I glance at Demi again. She looks uncomfortable. As always.

“You’ll have to play,” I tell her.

“No, thank you.” She swallows, watching the bubbles rise in her untouched champagne. “It’s not my kind of thing.”

“But you must.” She will.

“I don’t like violence,” she says in this sanctimonious thread of a voice.

I scoff. “I saw you punch a homeless guy.” The more she acts like a good girl, the surer I am that she is not. Margo said that she was nasty, that she left a trail of bodies on her rise to the top. This curled-in quiet is all an act. It has to be. A solid act, but still an act.

“You punched a homeless guy?” Peaches snorts. “Isn’t it usually the other way around?”

Sienna starts laughing suddenly, hysterically. I think she’s had too much to drink.

“I’ll play.” Demi’s voice is so quiet, I don’t think the others hear the edge. But I do. She says it again: “I’ll play.”

“Hooray!” I say, toasting her untouched drink. “You won’t regret it! It’s going to be so much fun.” I temporarily forget it won’t end well for her. I’m just glad she capitulated.

“What do I get if I win?”

I sip my champagne, nudge her playfully. “What you always get.” I smile, then quote her own words back to her: “To keep playing.”

* * *

DEMI HATES MY friends more than I do. It’s hard not to like her for it. We have all relocated to a private shopping room at a boutique on Rodeo Drive. My friends are still stuck on the homeless thing.

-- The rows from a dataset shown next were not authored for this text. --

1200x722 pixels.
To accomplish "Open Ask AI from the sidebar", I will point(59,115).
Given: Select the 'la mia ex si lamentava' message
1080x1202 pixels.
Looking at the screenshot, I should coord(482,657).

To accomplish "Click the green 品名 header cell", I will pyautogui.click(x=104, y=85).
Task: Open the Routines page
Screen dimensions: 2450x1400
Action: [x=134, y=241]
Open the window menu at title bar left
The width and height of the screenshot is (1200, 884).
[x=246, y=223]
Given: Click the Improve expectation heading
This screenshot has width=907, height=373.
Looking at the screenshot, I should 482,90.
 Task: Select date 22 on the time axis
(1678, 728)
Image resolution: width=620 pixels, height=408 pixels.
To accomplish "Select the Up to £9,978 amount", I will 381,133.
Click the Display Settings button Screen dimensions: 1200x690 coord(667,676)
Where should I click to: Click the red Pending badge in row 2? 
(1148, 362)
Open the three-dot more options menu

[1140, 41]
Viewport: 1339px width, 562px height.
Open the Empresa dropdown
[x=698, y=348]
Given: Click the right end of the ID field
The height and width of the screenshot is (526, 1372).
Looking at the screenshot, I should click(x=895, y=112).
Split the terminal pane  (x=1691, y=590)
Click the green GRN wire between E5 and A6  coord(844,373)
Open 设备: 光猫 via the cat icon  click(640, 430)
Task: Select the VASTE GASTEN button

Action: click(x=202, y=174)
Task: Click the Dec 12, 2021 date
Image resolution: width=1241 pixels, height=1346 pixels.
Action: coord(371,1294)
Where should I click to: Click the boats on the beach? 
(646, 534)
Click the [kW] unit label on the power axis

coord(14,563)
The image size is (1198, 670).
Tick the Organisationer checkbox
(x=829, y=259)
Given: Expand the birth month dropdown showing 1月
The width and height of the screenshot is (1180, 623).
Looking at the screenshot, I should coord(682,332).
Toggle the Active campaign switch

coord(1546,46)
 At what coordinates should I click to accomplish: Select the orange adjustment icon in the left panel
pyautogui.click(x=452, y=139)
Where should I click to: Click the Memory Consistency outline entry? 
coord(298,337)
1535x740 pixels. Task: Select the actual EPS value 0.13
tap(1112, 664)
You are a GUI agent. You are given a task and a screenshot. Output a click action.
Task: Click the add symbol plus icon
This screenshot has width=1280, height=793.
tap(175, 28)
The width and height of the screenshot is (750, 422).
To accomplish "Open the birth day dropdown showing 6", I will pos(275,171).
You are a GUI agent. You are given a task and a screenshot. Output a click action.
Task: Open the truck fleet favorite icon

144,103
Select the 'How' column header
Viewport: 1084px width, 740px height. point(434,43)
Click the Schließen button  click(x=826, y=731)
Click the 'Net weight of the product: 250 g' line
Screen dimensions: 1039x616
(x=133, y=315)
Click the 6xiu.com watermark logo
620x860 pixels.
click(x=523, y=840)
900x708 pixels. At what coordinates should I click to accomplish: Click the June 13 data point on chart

“My mom says they’re all, like, millionaires,” Peaches says, drunkenly twisting around in front of the full-length mirror in a beige taffeta dress. “That it’s just a lifestyle choice.”

“That’s a lot of fucking millionaires,” Demi grunts. She is slumped on the lounger beside me. I chose our outfits ages ago. Demi seemed perfectly happy for me to buy and pay for everything. She didn’t raise an eyebrow when I said I’d have it sent to our address.

“I once saw a Rothschild busking on the Third Street Promenade.” Peaches scoots in beside Mitsi, wearing the same taffeta dress and looking just as bad in it.